Members of the Association of South Asian Midwives

Members of the Association of South Asian Midwives

She said: “Everybody’s different, their needs are different. You have to take into account people’s culture, people’s beliefs, people’s faith… and what you need to make sure that you have that safe and equitable service.

“It’s about understanding and making people aware. Every religion has its rituals, and we should be very mindful of that.”

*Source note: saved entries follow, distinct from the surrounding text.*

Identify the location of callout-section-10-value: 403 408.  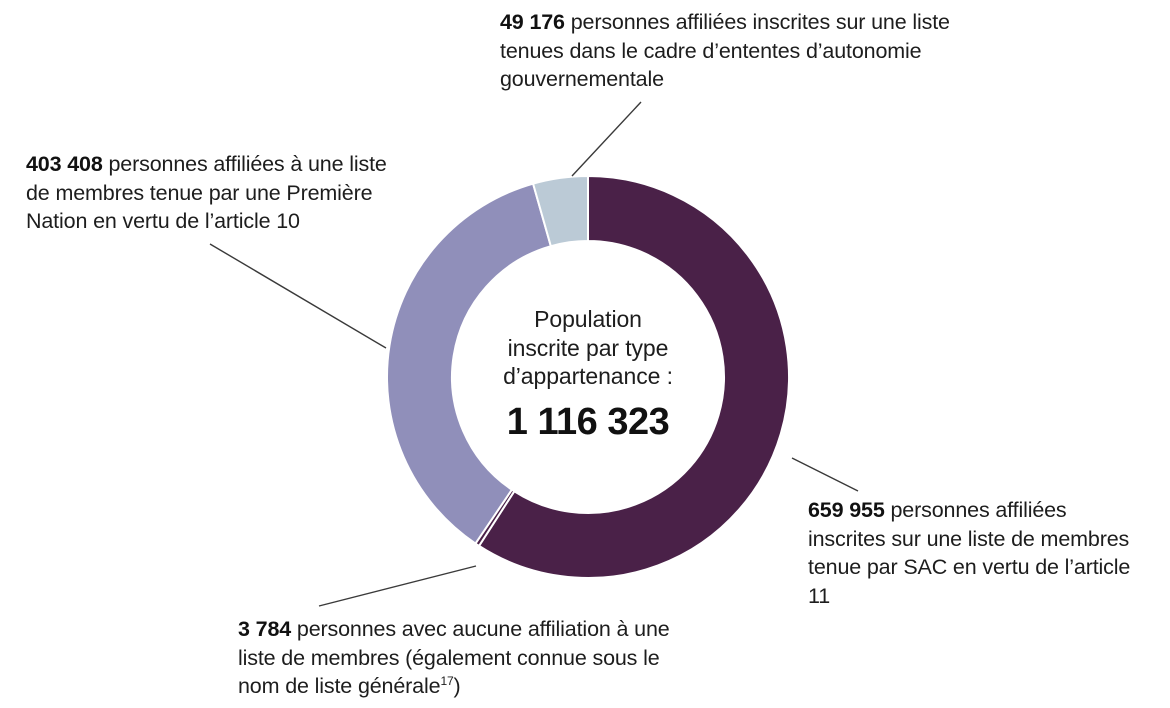
(64, 164).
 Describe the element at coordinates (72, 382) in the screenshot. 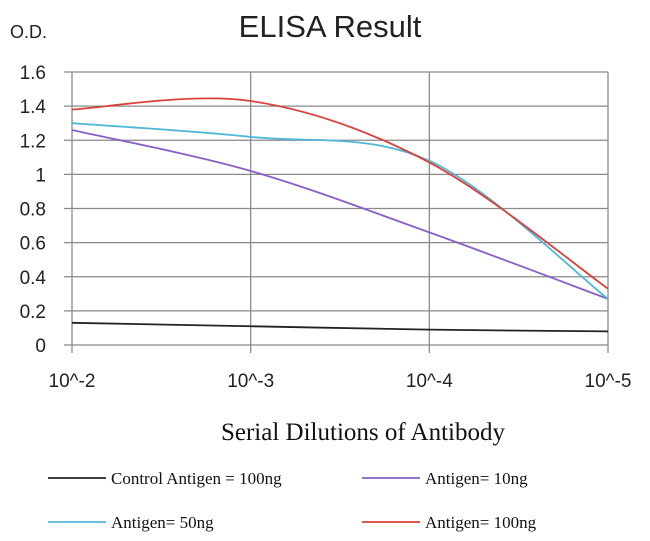

I see `x-tick-label: 10^-2` at that location.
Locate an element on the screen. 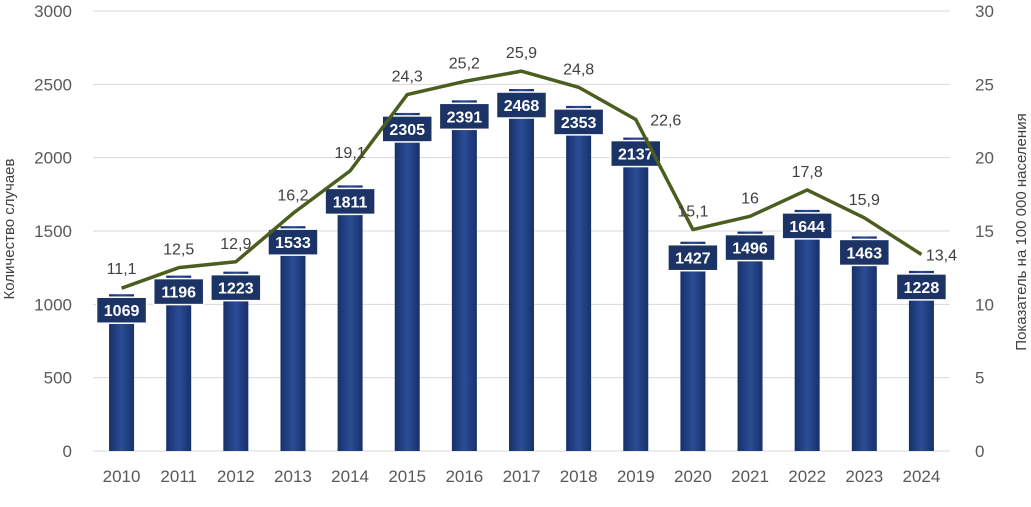 Image resolution: width=1031 pixels, height=507 pixels. bar-value-label: 1463 is located at coordinates (865, 254).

She explained that there had also been challenges in trying to approach patients about their faith needs, due to the bias from staff that can exist in practice.

“Cultural competency is a really big issue,” Ms Ali said. “I have seen racism, I have seen bias, conscious and unconscious, and it still happens to this day.”

She noted that there were considerations to be made around personal care, dress and hygiene, which could differ from person to person.

For example, Ms Ali said some mothers would wish to be dressed modestly in hospital, including wearing a headscarf, or that they may wear certain sacred religious items that cannot be removed.

Separately, ASAM member and midwife Samiya Kalang has been advocating on behalf of South Asian families that have lost a baby.

She had noticed that the memory box at her trust, where bereaved families can leave messages for the babies they have lost, were very Christian-focused.

As such, she set up two more memory boxes for Muslims and Sikhs, so that families could feel that their memories were being placed in a space more aligned to their faith.

As these grassroots faith organisations undertake important work, some have called for greater recognition from the NMC about the need for spiritual care, so that the future nursing and midwifery workforce has a strengthened understanding of how to deal with the faith needs of patients.

In response, Julie Bliss, senior nursing education adviser at the NMC, told Nursing Times that the regulator’s code and standards “guide nursing and midwifery professionals to provide non-discriminatory, person-centred and kind care”.

She added: “This includes working in partnership with people in your care and responding to their preferences or concerns.

“It also means preserving people’s dignity by treating everyone fairly and being mindful not to express your own personal beliefs in an inappropriate way.”

What is certain is that faith-based nursing, in all its forms, will continue to expand and develop across the UK, appearing in often hidden parts of society to help support health promotion in different faith communities and fulfil a perceived spiritual need.